*** TEXT SECTION ***

One of the traditional ways to map the risk of disease is through choropleth maps, which are usually available as rates (counts or proportions) of aggregated data by region or area (e.g., municipality boundaries). However, risks by area may change if the same data are aggregated using different spatial boundaries. One of the main contributions of geostatistics for the analysis of public health data is that it addresses the improvement of methods used to map the risk of disease. Geostatistical models have found ways to accommodate count data (or rates) attached to areal spatial supports that contribute to reducing the biased visual perception produced by choropleth maps and to facilitate the analysis of the relationships between risks measured over different spatial supports. The choropleth maps would have constant rates per municipalities and sharp discontinuities at the boundary of each municipality. On the other hand, geostatistical maps, as those proposed herein, do show spatial variability within each municipality and do not exhibit sharp discontinuities at the limits of each municipality as the spatial continuity pattern is imposed by the geostatistical method used.

In this context, an infection risk spatial model for COVID-19, which is based on a geostatistical framework, was proposed and implemented in mainland Portugal, considering the infection rate by municipality. The novelty of this approach is that the daily map is calculated from the number of confirmed positive tested cases reported by the Portuguese Directorate-General for Health (DGS, acronym in Portuguese) and made available publicly online.Footnote 1 This study seeks to characterize the spatial dispersion of infection risk and attached uncertainty. It is a geostatistical simulation model that accounts for the infection risk uncertainty (i.e., error), derived by the population size of each municipality as reported by the Statistics Portugal [12]. The model outputs a set of possible scenarios from which we compute daily updates of local infection risk map and its uncertainty. At the same time, it facilitates monitoring and evaluating local infection risk dynamics. In addition, when decisions are made based on the risk map, such as the allocation of medical resources to prevent critical situations from arising, it is important to take into account the map’s uncertainty.

*** End of TEXT SECTION ***
*** DATASET EXTRACT ***

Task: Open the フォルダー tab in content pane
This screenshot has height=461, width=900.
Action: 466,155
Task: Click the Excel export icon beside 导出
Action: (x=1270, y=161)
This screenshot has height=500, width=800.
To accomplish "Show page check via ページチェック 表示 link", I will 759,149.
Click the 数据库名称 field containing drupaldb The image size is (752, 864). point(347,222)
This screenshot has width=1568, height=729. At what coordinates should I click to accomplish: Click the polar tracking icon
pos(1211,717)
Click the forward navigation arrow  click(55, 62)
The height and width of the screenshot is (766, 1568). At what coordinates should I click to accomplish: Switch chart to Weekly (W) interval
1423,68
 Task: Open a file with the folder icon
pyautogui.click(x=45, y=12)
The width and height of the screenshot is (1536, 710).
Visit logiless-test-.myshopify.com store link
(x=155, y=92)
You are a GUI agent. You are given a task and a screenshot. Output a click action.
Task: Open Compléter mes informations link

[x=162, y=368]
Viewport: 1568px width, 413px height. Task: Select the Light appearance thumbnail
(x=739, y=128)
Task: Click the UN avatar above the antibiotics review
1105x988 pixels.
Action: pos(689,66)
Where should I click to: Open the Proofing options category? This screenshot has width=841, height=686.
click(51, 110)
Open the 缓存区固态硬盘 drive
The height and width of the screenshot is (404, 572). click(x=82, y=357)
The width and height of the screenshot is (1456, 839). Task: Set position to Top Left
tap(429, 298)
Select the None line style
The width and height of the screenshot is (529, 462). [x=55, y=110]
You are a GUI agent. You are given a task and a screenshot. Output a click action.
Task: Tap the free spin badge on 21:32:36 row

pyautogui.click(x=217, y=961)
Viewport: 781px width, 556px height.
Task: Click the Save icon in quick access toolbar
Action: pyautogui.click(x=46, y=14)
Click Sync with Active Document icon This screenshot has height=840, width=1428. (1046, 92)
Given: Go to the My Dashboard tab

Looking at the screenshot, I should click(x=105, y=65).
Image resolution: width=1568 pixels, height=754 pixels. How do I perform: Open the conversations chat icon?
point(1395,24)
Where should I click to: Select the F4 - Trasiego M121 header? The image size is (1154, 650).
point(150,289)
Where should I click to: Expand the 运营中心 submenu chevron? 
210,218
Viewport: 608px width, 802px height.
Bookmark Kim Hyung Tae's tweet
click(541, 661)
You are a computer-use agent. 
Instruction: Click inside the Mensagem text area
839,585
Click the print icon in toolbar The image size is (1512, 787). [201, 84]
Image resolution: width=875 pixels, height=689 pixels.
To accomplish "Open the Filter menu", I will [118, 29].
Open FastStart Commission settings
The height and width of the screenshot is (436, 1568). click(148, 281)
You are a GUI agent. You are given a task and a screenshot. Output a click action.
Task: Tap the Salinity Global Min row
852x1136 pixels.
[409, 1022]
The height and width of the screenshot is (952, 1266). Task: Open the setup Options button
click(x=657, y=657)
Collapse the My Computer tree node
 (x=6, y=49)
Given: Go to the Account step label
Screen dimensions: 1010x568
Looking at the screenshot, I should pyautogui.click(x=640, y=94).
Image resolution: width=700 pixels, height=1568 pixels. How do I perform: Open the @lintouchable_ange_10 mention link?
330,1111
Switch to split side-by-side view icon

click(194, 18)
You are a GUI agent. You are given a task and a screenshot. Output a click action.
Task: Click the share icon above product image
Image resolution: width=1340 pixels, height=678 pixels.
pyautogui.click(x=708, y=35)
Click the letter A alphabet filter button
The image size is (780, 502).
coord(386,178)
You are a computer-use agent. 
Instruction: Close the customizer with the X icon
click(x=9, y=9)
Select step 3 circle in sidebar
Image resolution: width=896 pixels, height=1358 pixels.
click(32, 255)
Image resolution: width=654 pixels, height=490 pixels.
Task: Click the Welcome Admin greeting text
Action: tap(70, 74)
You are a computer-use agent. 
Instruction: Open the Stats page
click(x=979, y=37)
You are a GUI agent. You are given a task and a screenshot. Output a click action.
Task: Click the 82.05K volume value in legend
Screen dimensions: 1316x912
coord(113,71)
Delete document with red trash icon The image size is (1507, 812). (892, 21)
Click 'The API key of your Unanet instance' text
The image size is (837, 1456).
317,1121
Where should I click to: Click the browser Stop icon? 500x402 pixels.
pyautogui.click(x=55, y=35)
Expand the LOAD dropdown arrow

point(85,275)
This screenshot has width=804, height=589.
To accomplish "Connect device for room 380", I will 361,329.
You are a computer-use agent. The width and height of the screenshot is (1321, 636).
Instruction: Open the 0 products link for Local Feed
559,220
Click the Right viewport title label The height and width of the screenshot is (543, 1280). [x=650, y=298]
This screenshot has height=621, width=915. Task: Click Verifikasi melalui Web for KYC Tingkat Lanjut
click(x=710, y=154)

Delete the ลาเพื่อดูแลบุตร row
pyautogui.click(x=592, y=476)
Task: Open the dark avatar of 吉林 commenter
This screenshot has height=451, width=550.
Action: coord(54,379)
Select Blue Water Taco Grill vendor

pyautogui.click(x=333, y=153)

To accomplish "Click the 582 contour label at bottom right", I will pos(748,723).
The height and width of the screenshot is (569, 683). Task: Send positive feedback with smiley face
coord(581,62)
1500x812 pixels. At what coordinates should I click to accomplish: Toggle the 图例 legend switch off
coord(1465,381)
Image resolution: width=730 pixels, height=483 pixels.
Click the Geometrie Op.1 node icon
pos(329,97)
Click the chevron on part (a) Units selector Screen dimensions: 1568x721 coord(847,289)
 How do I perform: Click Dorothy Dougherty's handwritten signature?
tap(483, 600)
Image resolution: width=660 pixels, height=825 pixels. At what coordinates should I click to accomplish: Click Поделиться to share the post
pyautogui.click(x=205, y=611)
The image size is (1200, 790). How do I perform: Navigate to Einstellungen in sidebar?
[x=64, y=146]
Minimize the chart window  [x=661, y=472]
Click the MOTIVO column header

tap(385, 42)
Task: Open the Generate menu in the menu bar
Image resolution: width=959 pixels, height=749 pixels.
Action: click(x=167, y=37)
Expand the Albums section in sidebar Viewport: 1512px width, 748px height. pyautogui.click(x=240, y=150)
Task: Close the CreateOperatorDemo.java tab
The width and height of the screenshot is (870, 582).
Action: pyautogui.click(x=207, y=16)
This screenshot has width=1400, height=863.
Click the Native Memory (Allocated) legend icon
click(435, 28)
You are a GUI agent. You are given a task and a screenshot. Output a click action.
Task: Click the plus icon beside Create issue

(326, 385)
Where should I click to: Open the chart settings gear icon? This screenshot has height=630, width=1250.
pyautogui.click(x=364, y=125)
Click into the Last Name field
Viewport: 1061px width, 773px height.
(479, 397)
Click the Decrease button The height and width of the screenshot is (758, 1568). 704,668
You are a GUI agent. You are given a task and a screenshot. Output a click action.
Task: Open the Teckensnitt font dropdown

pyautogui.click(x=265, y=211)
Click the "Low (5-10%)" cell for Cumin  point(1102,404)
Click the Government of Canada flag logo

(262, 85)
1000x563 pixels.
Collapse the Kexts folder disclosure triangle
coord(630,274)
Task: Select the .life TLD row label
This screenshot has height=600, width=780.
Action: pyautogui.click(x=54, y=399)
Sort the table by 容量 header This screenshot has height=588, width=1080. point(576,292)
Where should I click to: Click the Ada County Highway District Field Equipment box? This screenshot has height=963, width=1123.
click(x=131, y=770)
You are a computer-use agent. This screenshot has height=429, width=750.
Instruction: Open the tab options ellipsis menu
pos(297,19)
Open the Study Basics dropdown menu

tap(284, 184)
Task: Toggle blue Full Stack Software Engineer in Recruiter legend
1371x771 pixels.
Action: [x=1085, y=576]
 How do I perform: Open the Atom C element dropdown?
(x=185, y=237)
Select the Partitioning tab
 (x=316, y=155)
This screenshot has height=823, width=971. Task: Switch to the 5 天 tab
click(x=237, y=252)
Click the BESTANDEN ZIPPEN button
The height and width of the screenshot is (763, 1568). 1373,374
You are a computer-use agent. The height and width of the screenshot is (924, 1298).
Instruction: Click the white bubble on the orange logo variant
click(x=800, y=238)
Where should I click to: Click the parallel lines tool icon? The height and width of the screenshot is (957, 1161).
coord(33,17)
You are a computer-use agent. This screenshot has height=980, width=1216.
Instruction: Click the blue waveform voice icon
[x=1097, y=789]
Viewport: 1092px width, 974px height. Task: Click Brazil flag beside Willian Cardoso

*** End of DATASET EXTRACT ***

> _ASSIGNMENT 1_
In the text on COVID-19 infection risk mapping, which organization reports the confirmed positive cases used to calculate the daily map?
> _ASSIGNMENT 2_
Continue the text on COVID-19 infection risk mapping in Portugal from its last sentence.

> _FINAL ANSWER 1_
The Portuguese Directorate-General for Health (DGS).

> _FINAL ANSWER 2_
Next, we detail the geostatistical background related to the spatial modelling tool, direct block sequential simulation [13], used to map the COVID-19 infection risk in Portugal. We follow this with a brief description of the spatial continuity modelling and its importance within the simulation model. The last section summarizes the implementation of this case study.


The proposed model for mapping the COVID-19 infection risk in Portugal builds upon the Poisson model for rare diseases proposed by Waller and Gotway [14] and extended into a geostatistical framework by Goovaerts [15] and Oliveira et al. [16].

To predict the spatial distribution of the COVID-19 infection risk for a specific period and the associated uncertainty in mainland Portugal, we use a geostatistical model based on direct block sequential simulation (block-DSS; [13]), which accounts for the noise caused by spatial uncertain data as a function of population size and weights the estimation of the risk semivariogram accordingly.

Consider \(c\left( {\varvec{u}_{\alpha } } \right)\), the number of infections notified (i.e., confirmed positive case tests) in each municipality \(\alpha\) (with \(\alpha = 1, \ldots ,N\) municipalities) since COVID-19 pandemic was declared up to a given day, referenced by its geometric centroid \(\varvec{u}_{\alpha }\) with coordinates \(\left( {x_{\alpha } ,y_{\alpha } } \right)\) and \(n\left( {\varvec{u}_{\alpha } } \right)\), the size of the population at risk (i.e., resident population of a given municipality). The infection rate \(z\left( {\varvec{u}_{\alpha } } \right)\) can be written as:

$$z\left( {\varvec{u}_{\alpha } } \right) = \frac{{c\left( {\varvec{u}_{\alpha } } \right)}}{{n\left( {\varvec{u}_{\alpha } } \right)}}.$$

One can assume that \(z\left( {\varvec{u}_{\alpha } } \right)\), the infection rate estimated from confirmed test cases, is a realization of a random variable \(Z\left( {\varvec{u}_{\alpha } } \right)\), the true infection rate. The expected value of \(Z\left( {\varvec{u}_{\alpha } } \right)\), \(E\left[ {Z\left( {\varvec{u}_{\alpha } } \right)} \right]\), provides therefore an estimate for the underlying risk of infection, \(R\left( {\varvec{u}_{\alpha } } \right)\). However, Z is affected by the population size, such that the infection rate, for a given municipality with small population size (i.e., small infection rate denominator), will have high variance and consequently the confidence in the infection rate estimate is low. A solution to overcome this problem known as the small number problem [15] is achieved using a function (smoother), such is the case of the Poisson kriging method which stabilizes infection rates with high variance to provide a smoothed infection rate, and thus accessing the risk of infection \(R\).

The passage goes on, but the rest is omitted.